[Collected data entries]
····················

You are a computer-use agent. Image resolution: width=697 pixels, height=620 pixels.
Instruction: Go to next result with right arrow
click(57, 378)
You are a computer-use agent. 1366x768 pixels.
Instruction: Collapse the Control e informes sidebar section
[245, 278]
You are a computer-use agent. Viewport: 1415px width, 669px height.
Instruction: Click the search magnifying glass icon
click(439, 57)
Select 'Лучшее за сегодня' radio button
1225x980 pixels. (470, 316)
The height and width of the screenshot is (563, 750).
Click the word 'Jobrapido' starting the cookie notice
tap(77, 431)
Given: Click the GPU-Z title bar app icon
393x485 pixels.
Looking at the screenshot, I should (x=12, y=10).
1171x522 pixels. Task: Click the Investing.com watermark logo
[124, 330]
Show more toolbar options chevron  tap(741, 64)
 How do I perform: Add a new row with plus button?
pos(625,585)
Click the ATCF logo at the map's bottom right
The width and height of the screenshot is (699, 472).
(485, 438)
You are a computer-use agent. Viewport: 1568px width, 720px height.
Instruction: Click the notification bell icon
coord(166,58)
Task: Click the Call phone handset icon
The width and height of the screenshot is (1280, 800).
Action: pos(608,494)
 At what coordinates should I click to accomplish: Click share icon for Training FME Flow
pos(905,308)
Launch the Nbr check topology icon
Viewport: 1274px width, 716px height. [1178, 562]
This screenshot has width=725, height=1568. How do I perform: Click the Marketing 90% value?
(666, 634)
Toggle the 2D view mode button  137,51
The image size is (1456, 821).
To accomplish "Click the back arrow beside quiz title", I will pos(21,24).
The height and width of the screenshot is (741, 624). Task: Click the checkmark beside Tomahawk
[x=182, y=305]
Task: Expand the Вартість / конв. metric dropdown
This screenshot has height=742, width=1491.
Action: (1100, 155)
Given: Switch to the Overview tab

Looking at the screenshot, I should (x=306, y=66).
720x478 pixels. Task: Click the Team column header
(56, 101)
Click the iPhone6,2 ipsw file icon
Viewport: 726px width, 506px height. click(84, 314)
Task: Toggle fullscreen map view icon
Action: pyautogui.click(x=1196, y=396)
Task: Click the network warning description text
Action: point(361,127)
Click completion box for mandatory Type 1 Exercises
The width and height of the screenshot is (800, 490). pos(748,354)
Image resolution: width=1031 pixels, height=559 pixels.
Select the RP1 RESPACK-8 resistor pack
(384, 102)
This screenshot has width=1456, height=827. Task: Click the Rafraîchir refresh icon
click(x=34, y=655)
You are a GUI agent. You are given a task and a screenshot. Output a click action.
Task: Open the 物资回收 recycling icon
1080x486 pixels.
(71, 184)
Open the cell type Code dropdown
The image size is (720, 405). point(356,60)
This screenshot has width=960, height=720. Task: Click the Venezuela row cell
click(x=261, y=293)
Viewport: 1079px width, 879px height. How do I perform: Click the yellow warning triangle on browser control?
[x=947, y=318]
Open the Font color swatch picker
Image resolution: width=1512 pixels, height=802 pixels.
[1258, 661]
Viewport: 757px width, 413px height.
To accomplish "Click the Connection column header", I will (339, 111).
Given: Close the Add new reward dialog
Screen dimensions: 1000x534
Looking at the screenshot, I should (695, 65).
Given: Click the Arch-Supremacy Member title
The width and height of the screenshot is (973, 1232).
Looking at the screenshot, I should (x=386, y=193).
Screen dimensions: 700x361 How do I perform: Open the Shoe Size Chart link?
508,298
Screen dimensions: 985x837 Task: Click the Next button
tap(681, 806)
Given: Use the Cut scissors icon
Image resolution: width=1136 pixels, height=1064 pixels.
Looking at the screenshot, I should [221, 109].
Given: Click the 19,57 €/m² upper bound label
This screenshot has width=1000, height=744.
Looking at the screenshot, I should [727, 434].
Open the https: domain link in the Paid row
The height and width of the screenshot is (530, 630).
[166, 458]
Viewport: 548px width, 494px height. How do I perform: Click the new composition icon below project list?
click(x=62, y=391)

····················

## WHAT THE TASK ASKS
All of the entries are to be transcribed exactly.

## FINISHED EXERCISE
You are a computer-use agent. Image resolution: width=697 pixels, height=620 pixels.
Instruction: Go to next result with right arrow
click(57, 378)
You are a computer-use agent. 1366x768 pixels.
Instruction: Collapse the Control e informes sidebar section
[245, 278]
You are a computer-use agent. Viewport: 1415px width, 669px height.
Instruction: Click the search magnifying glass icon
click(439, 57)
Select 'Лучшее за сегодня' radio button
1225x980 pixels. (470, 316)
The height and width of the screenshot is (563, 750).
Click the word 'Jobrapido' starting the cookie notice
tap(77, 431)
Given: Click the GPU-Z title bar app icon
393x485 pixels.
Looking at the screenshot, I should (x=12, y=10).
1171x522 pixels. Task: Click the Investing.com watermark logo
[124, 330]
Show more toolbar options chevron  tap(741, 64)
 How do I perform: Add a new row with plus button?
pos(625,585)
Click the ATCF logo at the map's bottom right
The width and height of the screenshot is (699, 472).
(485, 438)
You are a computer-use agent. Viewport: 1568px width, 720px height.
Instruction: Click the notification bell icon
coord(166,58)
Task: Click the Call phone handset icon
The width and height of the screenshot is (1280, 800).
Action: pos(608,494)
 At what coordinates should I click to accomplish: Click share icon for Training FME Flow
pos(905,308)
Launch the Nbr check topology icon
Viewport: 1274px width, 716px height. [1178, 562]
This screenshot has width=725, height=1568. How do I perform: Click the Marketing 90% value?
(666, 634)
Toggle the 2D view mode button  137,51
The image size is (1456, 821).
To accomplish "Click the back arrow beside quiz title", I will pos(21,24).
The height and width of the screenshot is (741, 624). Task: Click the checkmark beside Tomahawk
[x=182, y=305]
Task: Expand the Вартість / конв. metric dropdown
This screenshot has height=742, width=1491.
Action: (1100, 155)
Given: Switch to the Overview tab

Looking at the screenshot, I should (x=306, y=66).
720x478 pixels. Task: Click the Team column header
(56, 101)
Click the iPhone6,2 ipsw file icon
Viewport: 726px width, 506px height. click(84, 314)
Task: Toggle fullscreen map view icon
Action: pyautogui.click(x=1196, y=396)
Task: Click the network warning description text
Action: point(361,127)
Click completion box for mandatory Type 1 Exercises
The width and height of the screenshot is (800, 490). pos(748,354)
Image resolution: width=1031 pixels, height=559 pixels.
Select the RP1 RESPACK-8 resistor pack
(384, 102)
This screenshot has width=1456, height=827. Task: Click the Rafraîchir refresh icon
click(x=34, y=655)
You are a GUI agent. You are given a task and a screenshot. Output a click action.
Task: Open the 物资回收 recycling icon
1080x486 pixels.
(71, 184)
Open the cell type Code dropdown
The image size is (720, 405). point(356,60)
This screenshot has width=960, height=720. Task: Click the Venezuela row cell
click(x=261, y=293)
Viewport: 1079px width, 879px height. How do I perform: Click the yellow warning triangle on browser control?
[x=947, y=318]
Open the Font color swatch picker
Image resolution: width=1512 pixels, height=802 pixels.
[1258, 661]
Viewport: 757px width, 413px height.
To accomplish "Click the Connection column header", I will (339, 111).
Given: Close the Add new reward dialog
Screen dimensions: 1000x534
Looking at the screenshot, I should (695, 65).
Given: Click the Arch-Supremacy Member title
The width and height of the screenshot is (973, 1232).
Looking at the screenshot, I should (x=386, y=193).
Screen dimensions: 700x361 How do I perform: Open the Shoe Size Chart link?
508,298
Screen dimensions: 985x837 Task: Click the Next button
tap(681, 806)
Given: Use the Cut scissors icon
Image resolution: width=1136 pixels, height=1064 pixels.
Looking at the screenshot, I should [221, 109].
Given: Click the 19,57 €/m² upper bound label
This screenshot has width=1000, height=744.
Looking at the screenshot, I should [727, 434].
Open the https: domain link in the Paid row
The height and width of the screenshot is (530, 630).
[166, 458]
Viewport: 548px width, 494px height. How do I perform: Click the new composition icon below project list?
click(x=62, y=391)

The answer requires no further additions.